Editorial: IFT Preview Thoughts

By Len Monheit

As the IFT Annual Meeting and Food Expo approaches (Institute of Food Technologists, www.ift.org, Chicago, IL, July 28 – August 1, 2007), it’s appropriate to consider how effective the nutritional products industry, especially supply companies, have been in getting on both the radar and agenda of this huge annual food event in recent years.

First of all, some comments on the event itself are probably in order. In the past few years, this annual show has been held in venues that were not huge draws, leading to sub-par attendance and therefore presumably value to exhibitors. This year, the event returns to Chicago, which always draws well, and where numbers between 35,000 and 45,000 attendees are expected. Examination of the show floor indicates that there are approximately 100 exhibitors that we are very familiar with and numerous others offering organic or healthier ingredient options as part of their portfolio. This reaffirms the trend in recent years, one entirely predictable, and in fact, predicted. It was at least three years ago that the first Healthy Ingredients pavilion appeared on the show floor and a couple of years since companies within the natural, nutritional space realized that they too, like their mainstream food ingredient competition, needed to provide concept foods to ensure that the show audience realized that healthy did not mean a taste sacrifice.

So are we actually making headway, or are market forces simply creating obvious opportunities, or is the growth potential being capitalized upon by more mainstream suppliers who are extending their offerings into a more healthful direction?

One can persuasively argue that all three are in fact happening, and that companies accepting ‘turn-key responsibilities’ are succeeding in gaining market traction and relationships. One needs only to examine the headlines on an almost weekly basis to note the advances that Martek, Ocean Nutrition Canada and Cargill (to name a few) are making as their functional ingredients become incorporated into new product formats. With the popularity of organic continuing to rise, and with natural ‘whatever that is deemed to mean) associated with health, greening, sustainability and other tangible and intangible benefits, one sees continued opportunities over the next few years.

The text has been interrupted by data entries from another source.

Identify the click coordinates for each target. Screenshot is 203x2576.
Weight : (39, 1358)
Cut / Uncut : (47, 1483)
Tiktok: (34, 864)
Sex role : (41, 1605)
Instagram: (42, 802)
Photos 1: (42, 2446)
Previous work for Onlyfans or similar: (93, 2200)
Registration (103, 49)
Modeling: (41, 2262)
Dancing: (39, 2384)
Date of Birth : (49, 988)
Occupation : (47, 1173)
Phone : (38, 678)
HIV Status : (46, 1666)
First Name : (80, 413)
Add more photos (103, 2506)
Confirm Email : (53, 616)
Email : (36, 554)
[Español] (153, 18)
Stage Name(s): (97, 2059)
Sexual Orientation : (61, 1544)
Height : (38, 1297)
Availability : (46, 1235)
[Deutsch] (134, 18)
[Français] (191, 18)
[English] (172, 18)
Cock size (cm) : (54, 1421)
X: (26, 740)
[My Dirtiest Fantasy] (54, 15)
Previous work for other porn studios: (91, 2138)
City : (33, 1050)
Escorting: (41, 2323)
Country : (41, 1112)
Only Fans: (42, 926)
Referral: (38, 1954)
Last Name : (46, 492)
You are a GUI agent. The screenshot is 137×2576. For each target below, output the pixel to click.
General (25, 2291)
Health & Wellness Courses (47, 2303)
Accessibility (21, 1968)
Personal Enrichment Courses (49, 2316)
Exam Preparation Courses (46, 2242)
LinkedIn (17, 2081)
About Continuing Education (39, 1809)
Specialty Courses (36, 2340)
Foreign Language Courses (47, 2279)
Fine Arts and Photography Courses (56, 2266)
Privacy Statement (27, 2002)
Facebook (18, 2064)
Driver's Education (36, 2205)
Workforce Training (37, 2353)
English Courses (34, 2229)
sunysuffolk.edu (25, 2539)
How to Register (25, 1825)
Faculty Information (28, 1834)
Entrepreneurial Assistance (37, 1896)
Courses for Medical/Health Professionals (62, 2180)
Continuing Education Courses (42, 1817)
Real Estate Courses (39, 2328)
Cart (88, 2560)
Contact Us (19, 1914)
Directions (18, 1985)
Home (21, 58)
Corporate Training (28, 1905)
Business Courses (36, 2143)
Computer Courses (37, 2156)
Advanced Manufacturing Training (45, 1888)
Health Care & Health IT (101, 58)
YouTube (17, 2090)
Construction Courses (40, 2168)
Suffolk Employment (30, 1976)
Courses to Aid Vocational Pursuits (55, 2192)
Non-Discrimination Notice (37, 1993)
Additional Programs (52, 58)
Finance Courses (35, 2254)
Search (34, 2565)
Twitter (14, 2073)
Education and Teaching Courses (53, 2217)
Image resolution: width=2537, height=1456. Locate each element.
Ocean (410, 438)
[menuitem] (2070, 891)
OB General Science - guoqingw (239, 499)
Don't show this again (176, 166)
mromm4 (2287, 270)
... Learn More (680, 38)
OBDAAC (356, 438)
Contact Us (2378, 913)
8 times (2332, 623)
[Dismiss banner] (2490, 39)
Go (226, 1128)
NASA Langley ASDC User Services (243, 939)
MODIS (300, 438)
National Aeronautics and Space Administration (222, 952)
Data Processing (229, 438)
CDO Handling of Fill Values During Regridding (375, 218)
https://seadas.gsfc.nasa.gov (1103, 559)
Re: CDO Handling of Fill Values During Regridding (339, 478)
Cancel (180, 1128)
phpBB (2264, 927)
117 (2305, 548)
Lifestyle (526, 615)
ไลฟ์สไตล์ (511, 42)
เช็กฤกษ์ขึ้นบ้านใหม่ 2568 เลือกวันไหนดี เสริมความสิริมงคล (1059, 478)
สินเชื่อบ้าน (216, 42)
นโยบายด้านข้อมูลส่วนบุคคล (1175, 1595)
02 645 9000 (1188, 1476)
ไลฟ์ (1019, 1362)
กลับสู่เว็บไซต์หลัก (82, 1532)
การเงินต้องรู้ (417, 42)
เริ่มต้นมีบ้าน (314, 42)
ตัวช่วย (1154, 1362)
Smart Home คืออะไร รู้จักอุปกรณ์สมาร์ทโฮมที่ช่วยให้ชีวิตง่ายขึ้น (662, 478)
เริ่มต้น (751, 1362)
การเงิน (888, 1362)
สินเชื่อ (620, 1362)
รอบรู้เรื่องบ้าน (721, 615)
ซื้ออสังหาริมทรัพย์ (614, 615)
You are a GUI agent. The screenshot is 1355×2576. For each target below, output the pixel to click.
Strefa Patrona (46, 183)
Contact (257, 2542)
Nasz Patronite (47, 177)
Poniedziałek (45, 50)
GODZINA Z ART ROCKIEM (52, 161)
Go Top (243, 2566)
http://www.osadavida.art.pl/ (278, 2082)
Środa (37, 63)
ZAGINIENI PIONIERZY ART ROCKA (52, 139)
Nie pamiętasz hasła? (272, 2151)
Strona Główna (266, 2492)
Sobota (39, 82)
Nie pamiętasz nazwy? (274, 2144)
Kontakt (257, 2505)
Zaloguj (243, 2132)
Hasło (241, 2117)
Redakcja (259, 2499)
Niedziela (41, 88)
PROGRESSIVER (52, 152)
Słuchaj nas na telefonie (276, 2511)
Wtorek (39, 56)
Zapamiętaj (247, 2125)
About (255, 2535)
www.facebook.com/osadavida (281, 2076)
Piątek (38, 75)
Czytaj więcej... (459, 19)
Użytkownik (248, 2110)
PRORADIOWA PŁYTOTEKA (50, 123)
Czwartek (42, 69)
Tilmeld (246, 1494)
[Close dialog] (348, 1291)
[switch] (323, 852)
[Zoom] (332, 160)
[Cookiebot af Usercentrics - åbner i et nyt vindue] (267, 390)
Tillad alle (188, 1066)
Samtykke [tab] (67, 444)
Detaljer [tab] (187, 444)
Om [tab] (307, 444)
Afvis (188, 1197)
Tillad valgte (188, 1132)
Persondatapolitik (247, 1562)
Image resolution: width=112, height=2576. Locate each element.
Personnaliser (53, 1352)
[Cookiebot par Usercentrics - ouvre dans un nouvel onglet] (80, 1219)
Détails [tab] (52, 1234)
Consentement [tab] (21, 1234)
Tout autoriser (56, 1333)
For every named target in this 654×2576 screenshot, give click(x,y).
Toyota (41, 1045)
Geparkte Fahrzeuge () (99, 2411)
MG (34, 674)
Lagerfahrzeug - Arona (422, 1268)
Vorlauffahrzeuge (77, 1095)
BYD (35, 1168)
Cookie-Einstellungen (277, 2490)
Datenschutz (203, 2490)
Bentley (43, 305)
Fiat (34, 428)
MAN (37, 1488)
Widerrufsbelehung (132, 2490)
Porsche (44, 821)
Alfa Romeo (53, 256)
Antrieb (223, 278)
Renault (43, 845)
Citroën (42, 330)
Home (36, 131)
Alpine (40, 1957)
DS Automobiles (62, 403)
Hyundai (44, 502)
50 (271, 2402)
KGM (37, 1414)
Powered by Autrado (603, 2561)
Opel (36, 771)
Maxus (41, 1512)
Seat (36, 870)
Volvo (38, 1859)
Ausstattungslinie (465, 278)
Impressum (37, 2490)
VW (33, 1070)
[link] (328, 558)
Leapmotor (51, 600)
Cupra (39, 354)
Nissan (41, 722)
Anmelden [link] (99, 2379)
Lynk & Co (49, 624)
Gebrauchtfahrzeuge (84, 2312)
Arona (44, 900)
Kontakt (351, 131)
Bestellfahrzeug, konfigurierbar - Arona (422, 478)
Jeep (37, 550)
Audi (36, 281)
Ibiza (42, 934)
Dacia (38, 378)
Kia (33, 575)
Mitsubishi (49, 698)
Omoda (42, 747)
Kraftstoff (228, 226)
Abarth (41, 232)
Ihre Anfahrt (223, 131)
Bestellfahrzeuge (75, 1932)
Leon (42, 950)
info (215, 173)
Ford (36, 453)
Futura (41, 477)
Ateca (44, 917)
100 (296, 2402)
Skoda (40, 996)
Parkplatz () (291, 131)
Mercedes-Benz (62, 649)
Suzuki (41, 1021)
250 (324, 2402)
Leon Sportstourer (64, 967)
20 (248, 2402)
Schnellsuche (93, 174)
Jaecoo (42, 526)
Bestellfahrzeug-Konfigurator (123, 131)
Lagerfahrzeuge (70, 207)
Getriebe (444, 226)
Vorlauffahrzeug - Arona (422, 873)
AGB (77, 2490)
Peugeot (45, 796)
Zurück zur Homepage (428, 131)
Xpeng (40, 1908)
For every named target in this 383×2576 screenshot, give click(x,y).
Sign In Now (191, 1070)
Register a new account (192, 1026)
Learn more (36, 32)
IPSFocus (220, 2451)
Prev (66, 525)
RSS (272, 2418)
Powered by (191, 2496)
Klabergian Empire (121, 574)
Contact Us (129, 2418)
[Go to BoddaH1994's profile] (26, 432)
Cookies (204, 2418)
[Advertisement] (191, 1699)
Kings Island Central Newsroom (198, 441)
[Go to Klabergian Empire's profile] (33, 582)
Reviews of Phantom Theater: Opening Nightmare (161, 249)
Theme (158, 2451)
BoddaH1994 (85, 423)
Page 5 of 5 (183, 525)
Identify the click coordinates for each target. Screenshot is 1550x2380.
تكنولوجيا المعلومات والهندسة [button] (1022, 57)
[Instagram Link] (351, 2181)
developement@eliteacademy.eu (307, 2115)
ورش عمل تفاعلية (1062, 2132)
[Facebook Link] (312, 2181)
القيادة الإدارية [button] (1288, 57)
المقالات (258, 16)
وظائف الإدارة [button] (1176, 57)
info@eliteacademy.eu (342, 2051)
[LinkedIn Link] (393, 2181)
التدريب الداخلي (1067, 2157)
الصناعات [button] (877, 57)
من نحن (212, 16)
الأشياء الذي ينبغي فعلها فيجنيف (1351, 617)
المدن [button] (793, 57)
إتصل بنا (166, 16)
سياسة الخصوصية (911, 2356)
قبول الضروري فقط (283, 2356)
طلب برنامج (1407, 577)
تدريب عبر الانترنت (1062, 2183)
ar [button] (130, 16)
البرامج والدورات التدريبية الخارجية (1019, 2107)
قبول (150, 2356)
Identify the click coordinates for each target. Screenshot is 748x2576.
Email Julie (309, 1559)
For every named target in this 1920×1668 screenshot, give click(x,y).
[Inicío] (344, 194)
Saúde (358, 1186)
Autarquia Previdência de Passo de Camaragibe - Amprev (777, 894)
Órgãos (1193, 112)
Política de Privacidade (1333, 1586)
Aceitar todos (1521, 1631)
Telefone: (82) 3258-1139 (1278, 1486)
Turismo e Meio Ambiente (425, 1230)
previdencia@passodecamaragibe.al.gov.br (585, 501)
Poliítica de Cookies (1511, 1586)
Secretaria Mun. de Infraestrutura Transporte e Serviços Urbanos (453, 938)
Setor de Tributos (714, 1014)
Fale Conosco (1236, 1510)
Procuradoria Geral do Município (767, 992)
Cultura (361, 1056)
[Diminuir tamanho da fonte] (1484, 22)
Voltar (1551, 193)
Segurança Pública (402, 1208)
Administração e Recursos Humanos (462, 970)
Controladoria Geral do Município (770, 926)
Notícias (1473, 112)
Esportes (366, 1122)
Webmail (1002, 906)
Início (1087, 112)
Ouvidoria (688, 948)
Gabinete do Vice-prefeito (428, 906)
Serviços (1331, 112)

The topic of berries and superfruits continues to be a popular one. The inherent health benefits of fruits (not unlike some grains) make it a relatively simple consumer grasp and there are signs that emerging science will continue to build a substantiation platform that will only increase the market opportunity. Fiber and alternative sweeteners also seem to be doing quite well. In addition, there is evidence that the North American consumer may be ready, in a mainstream way, to accept the health benefits of probiotics.

A rash of recent acquisitions and programs has positioned major food brands to participate in the healthy foods arena like never before. This should theoretically bode extremely well for companies offering healthier ingredients and related solutions. Reality dictates though that as the opportunity increases, so too do expectations. By this I mean that not only is a neutral taste profile and platform to facilitate regulatory compliance the price of entry. That price has now gone up and includes formulation expertise and potentially pre-blending strategies, consumer data and pull-through evidence and ongoing technical support at minimum.

Having said that, I would expect ‘our companies’ to be, for the most part, successful. I’ll touch base in a few weeks to talk about how much so.